Business corporations are the most common types of corporation, but other types do exist, including single-person corporations, government- owned corporations, nonprofit corporations, and municipal corporations. The major advantage that corporations, especially business corporations, have over partnerships or sole proprietorships is that they are potentially able to raise significant amounts of capital. In addition to selling stock, they may also borrow bonds and COMMERCIAL PAPER and sell preferred stock.

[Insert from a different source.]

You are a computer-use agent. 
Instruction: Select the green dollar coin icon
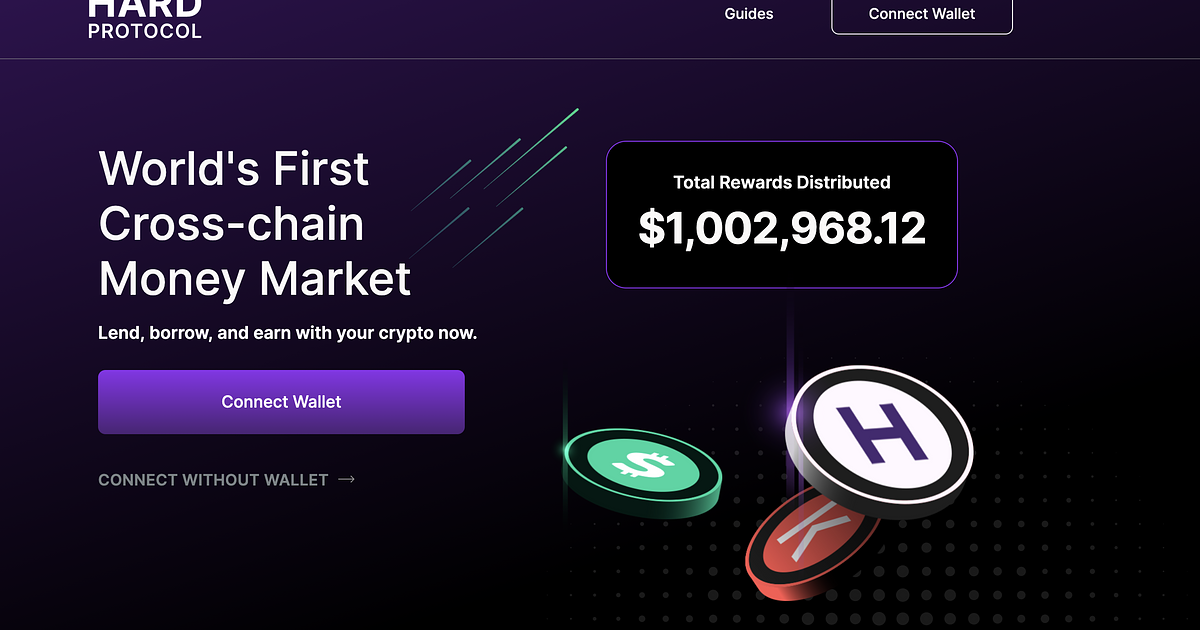641,466
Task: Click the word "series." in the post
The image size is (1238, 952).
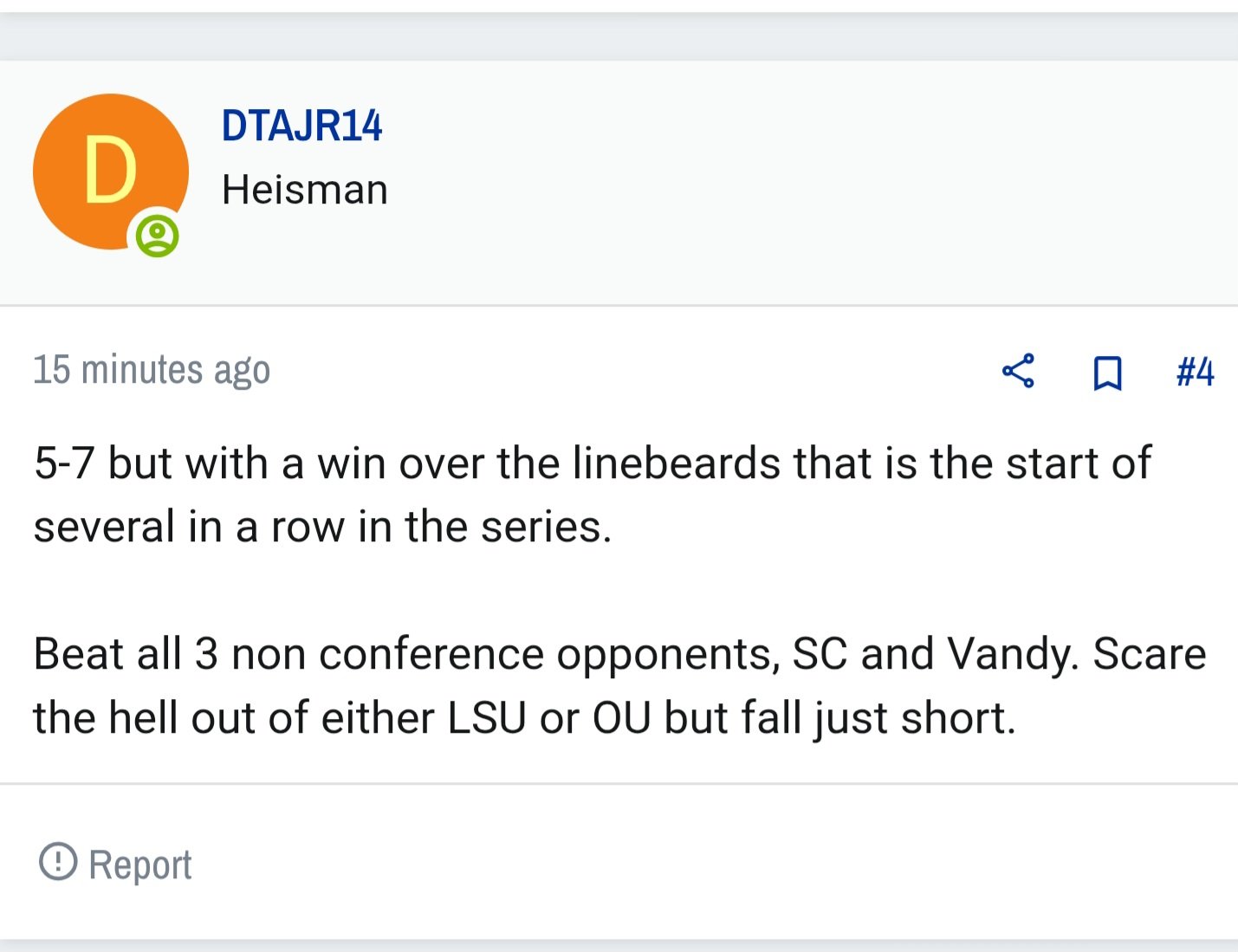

In the 1980s and 1990s, variations on the single stock company emerged, with many corporations establishing subsidiaries that stood alone and had their own stock structures, with shareholder profits depending on the revenue of the subsidiary rather than the parent company, as had been the case in the past. As business risks increased over the years, the number of incorporations increased in order to shield principal owners from risk while at the same time increasing the total number of shares outstanding.
See also ANTITRUST; BANKRUPTCY; MORGAN, JOHN PIERPONT; MULTINATIONAL CORPORATION.
Further reading
- Beatty, Jack. Colossus: How the Corporation Changed America. New York: Broadway Books, 2001.
- Berle, Adolph, and Gardiner Means. The Modern Corporation and Private Property. Rev. ed. New York: Harcourt Brace, 1968.
- Chandler, Alfred D., Jr. The Visible Hand: The Managerial Revolution in American Business. Cambridge, Mass.: Harvard University Press, 1977.
- Micklethwait, John, and Adrian Wooldridge. The Company: A Short History of a Revolutionary Idea. New York: Modern Library, 2003.
- Nohria, Nitin, Davis Dyer, and Frederick A. B. Dalzell. Changing Fortunes: Remaking the Industrial Corporation. New York: John Wiley, 2002.